İttifakların yapısına ait tespitlerde bulunan Ünal, Cumhur İttifakı’nın 15 Temmuz gecesi millet tarafından oluşturulan bir millet mutabakatı olduğunu anlatarak, “İlk kademede Kemal Kılıçdaroğlu da bunun içindeydi. 7 Ağustos’ta Yenikapı’da, oradaydı. Lakin daha sonra onu oradan çekip aldılar. Sonra denetimli darbe, 15 Temmuz zıddı telaffuz üzerinden diğer bir yola gitti Kemal Kılıçdaroğlu.” diye konuştu.
Erdoğan’ın kelam konusu görüşmelerine ait Ünal, şunları kaydetti:
“İşte demokrasinin hoşluğu, Cumhurbaşkanlığı Hükümet Sistemi’nin hoşluğu de bu. Sizin Türkiye İttifakı çerçevesinde görüşebileceğiniz, konuşabileceğiniz geniş bir yelpaze var. Türkiye İttifakı sözünü bilhassa kullanıyorum; zira Cumhurbaşkanımız bir şey söylüyor, diyor ki ‘tek millet, tek bayrak, tek vatan, tek devlet.’ Bu çerçevede, yani bizim milletimizin birliğini bütünlüğünü, vatanımızın ayrılamaz bütünlüğünü, devletimizin egemenliğini, bayrağımızı, bağımsızlığımızı, siyaset üstü bahislerde Türkiye’nin yanında duran herkesle diyor AK Parti olarak konuşuruz.”
Hukuk ve iktisat alanındaki ıslahat çalışmaları
AK Parti Genel Lider Yardımcısı Uzman Ünal, hukuk ve iktisat alanındaki ıslahat çalışmalarına ait soru üzerine, “Şu anda Lütfü Elvan, Hazine ve Maliye Bakanımız ve Adalet Bakanımız Abdulhamit Gül bir arada bir çalışma yapıyorlar, teknik bir çalışma yapıyorlar. Geçtiğimiz cuma günü Cumhurbaşkanımız Dış Ekonomik Bağlar Heyeti (DEİK) toplantısında da mevzuyu gündeme getirdi. Bu teknik çalışmadan sonra olağan ki bir siyasi çalışma olacak ve ondan sonra da Cumhurbaşkanımız kamuoyuyla bu ıslahatları paylaşacak.” dedi.

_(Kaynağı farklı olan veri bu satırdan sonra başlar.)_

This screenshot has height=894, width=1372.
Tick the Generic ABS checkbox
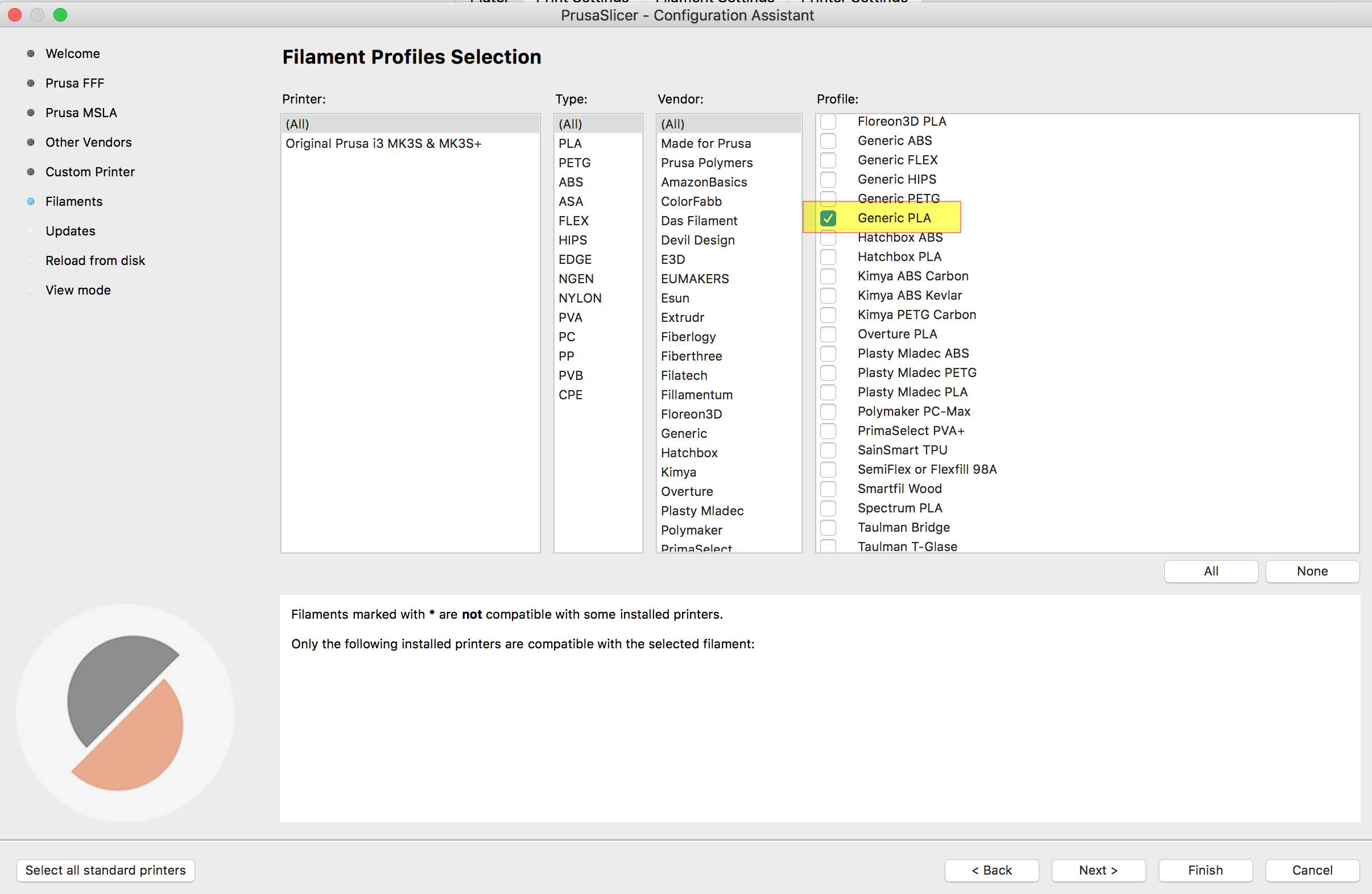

Ünal, Adalet Bakanı Gül’ün yargı alanında önemli bir çalışma yaptığını, tekrar iktisat alanında Hazine ve Maliye Bakanı Lütfi Elvan’ın da iş dünyası ile görüşmelerde bulunduğunu aktardı.
HDP’nin kapatılma davetine AK Parti’nin bakışı
MHP Genel Lideri Devlet Bahçeli’nin HDP’nin kapatılması davetinin hatırlatılması üzerine Ünal, 2010 yılında 26 unsurluk bir anayasa paketinin Meclise geldiğini ve 8’inci hususun parti kapatmalarla ilgili olduğunu hatırlatarak, şöyle devam etti:
“8’inci husus HDP’nin dayanağıyla düştü. Biz parti olarak 2010 yılında şunu söyledik; dedik ki parti kapatmaları kaldıralım. Zira hatırlayın, 2008’de başlıklara bakarsanız, AK Parti’nin kapatılması için bugün demokratik geçinenler, özgürlükçü telaffuzlarda bulunan gazeteciler, siyasetçiler o gün AK Parti’nin kapatılması için hangi yazıları yazıyorlardı, hangi münasebetleri oluşturuyorlardı? Onları da bir hatırlamak lazım. Bu bahiste AK Parti önümüzdeki süreçte siyasi gelişmelere, sürece bakarak kendi durumunu açıklayacaktır.”
Parti çalışmaları hakkında da bilgi veren Ünal, bilhassa son 6 aydır 2023’te oy kullanacak 6 milyon genç seçmene dönük yürüttükleri çalışmaları anlatarak, dijital değişim, siber egemenlik, siber güvenlik, siber vatan, yeni dijital dünya ve buradaki tartışmalara dönük gençlerle çok sağlam bir diyalog oluşturduklarını kelamlarına ekledi.